To give you a sense of what we've received and how much we have left to receive, here is a visual summary of all the Pluto images released from the period spanning 48 hours before closest approach. I chose this period because I have a detailed list of observations that New Horizons planned to make during this time, so I can get a sense of what hasn't come down yet. If you look down the right side of the image, you'll see a column of text, some of which is blue and some of which is gray. If it's gray, there are no released images from that observation yet. If it's blue, some images have been released. They're in time order, so you can interpolate to get a sense of what size and resolution of Pluto images we're still waiting for. We have a lot of goodies already, but there even more yet to come. What's particularly striking is that we have nothing on the ground yet from the moment of closest approach up to about 4 hours after the flyby. One of the things they did during that time is that they shot a high-resolution mosaic in a single strip across Pluto. I'm especially looking forward to seeing the first images from that observation!
(I plan to make summaries like this for Charon, Nix, and Hydra as well, in the future.)
What can we do with all the new data? I'm most excited about the new global views of Pluto, Nix, and Hydra. Here's that enormous Pluto global mosaic:
I could spend hours staring at this mosaic alone. I am particularly intrigued by the upper left quadrant. The ices up there are doing interesting things, and there are hints of differences in types of surfaces from place to place. It helps to play with the contrast to emphasize those differences. Play with the slider in the image below and watch how different terrain types pop out at you.
Here is our new best view of Nix:
It just so happens that this photo was taken at very nearly the same time as New Horizons' color camera, Ralph MVIC, took a color picture. Taking the color from that observation and combining it with the new LORRI image, you discover that Nix has a weird red crater. I don't believe I've ever seen a red crater before; impact craters are usually bluer than the stuff they sit on, because space weathering makes things red and impact craters usually dig up fresher, grayer material (which looks blue when contrasted with the redder, older surface).
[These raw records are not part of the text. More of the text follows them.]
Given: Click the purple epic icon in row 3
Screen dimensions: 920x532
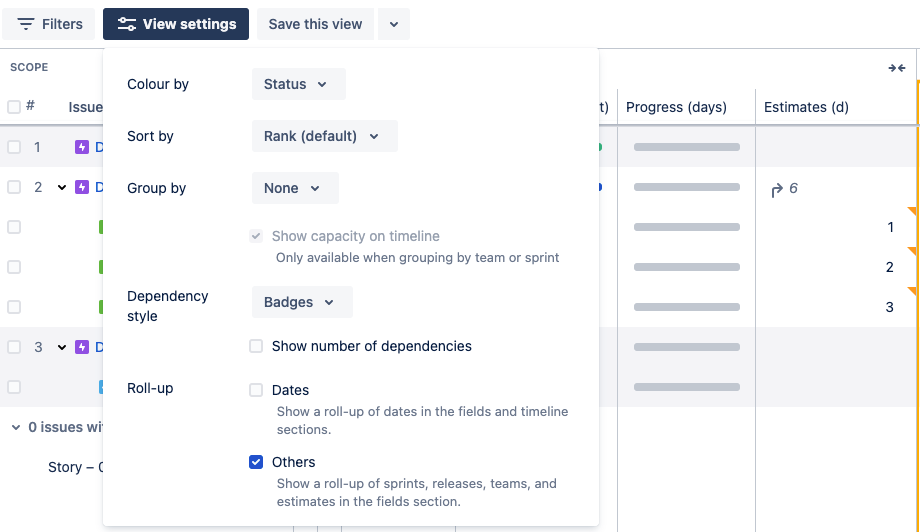Looking at the screenshot, I should 82,347.
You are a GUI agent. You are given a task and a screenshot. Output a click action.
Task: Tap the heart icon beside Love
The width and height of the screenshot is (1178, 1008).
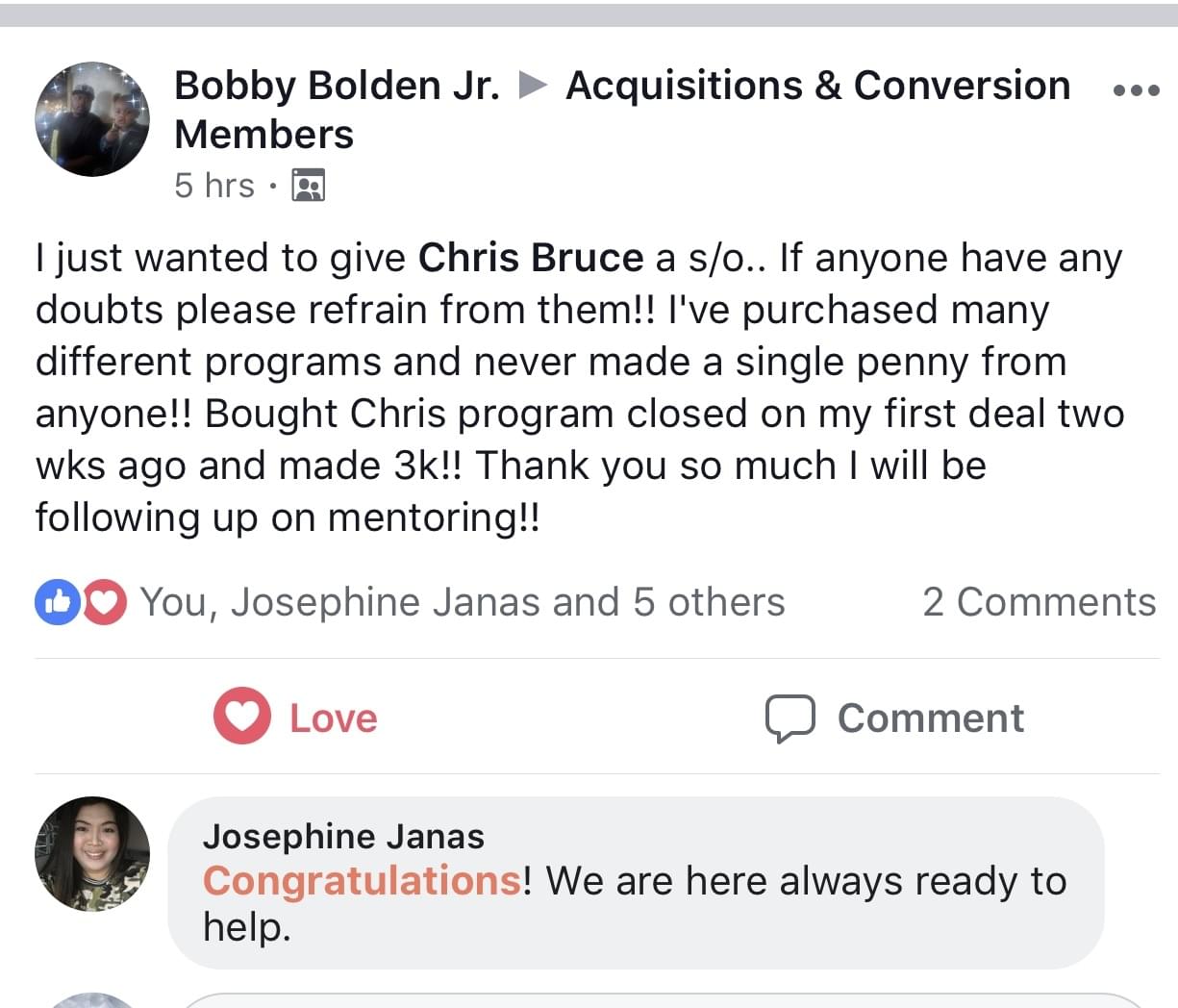(x=242, y=716)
Maybe this crater is red because we're seeing material from the impactor. Maybe it's red because Nix really is red on the inside. Maybe it's not an impact crater.
The new images of Hydra are very similar to ones we already had, but because they were returned losslessly, there is more detail visible. In particular, there are at least two small craters present:
Unfortunately we don't yet have MVIC color data to overlay on the LORRI image of Hydra, but one thing you can do is to compare the apparent sizes of Hydra and Nix. I say "apparent" because these things are small and lumpy and will appear to be different sizes depending upon our point of view on them:
That lovely global view wasn't the only Nix data in the pile. There were also 16 images that initially looked blank. When I took a second look, though, I found something really lovely: A crescent Nix. It appears to have a bite taken out of it -- is this the rim of the red crater? Or some other feature?
I played with these Nix images for a long time yesterday evening, but they are very gnarly because of the very low light levels -- this is the one set of images for which the JPEG compression before posting has caused me problems. I wrote about the processing steps of my work on Twitter. As I was looking at images, I noticed that there were very bright pixels here in there that kept to consistent patterns from image to image, and realized that a crescent Nix is such a very faint object -- even when New Horizons is quite close to it -- that lots of faint background stars are visible in the images, and they're actually brighter than Nix appears. So I tried aligning the images on the background stars, and produced this. Not the most beautiful picture I've ever made, but it really brings home how faint the light from Nix is.
Let's see, what else? The additional approach images of Pluto begin to lend themselves to an approach rotation animation. I played with that for some time yesterday but am not yet satisfied with the results. Here's a version I posted on Twitter; I'll wait for more frames to come down to improve my work on it and put it in the image library.
#plutoplutopluto It's sort of cool, but it needs more frames. pic.twitter.com/4sCB7C1tbx
— Emily Lakdawalla (@elakdawalla) September 15, 2015
The one body in the Pluto system for which Friday didn't provide much additional material was Charon. There were a couple more approach images downloaded, but nothing substantially different from what we've seen before. Hopefully this coming Friday's haul will include more from Charon. I don't know about you, but I can't wait for Friday -- and I think that's going to be true for the next year!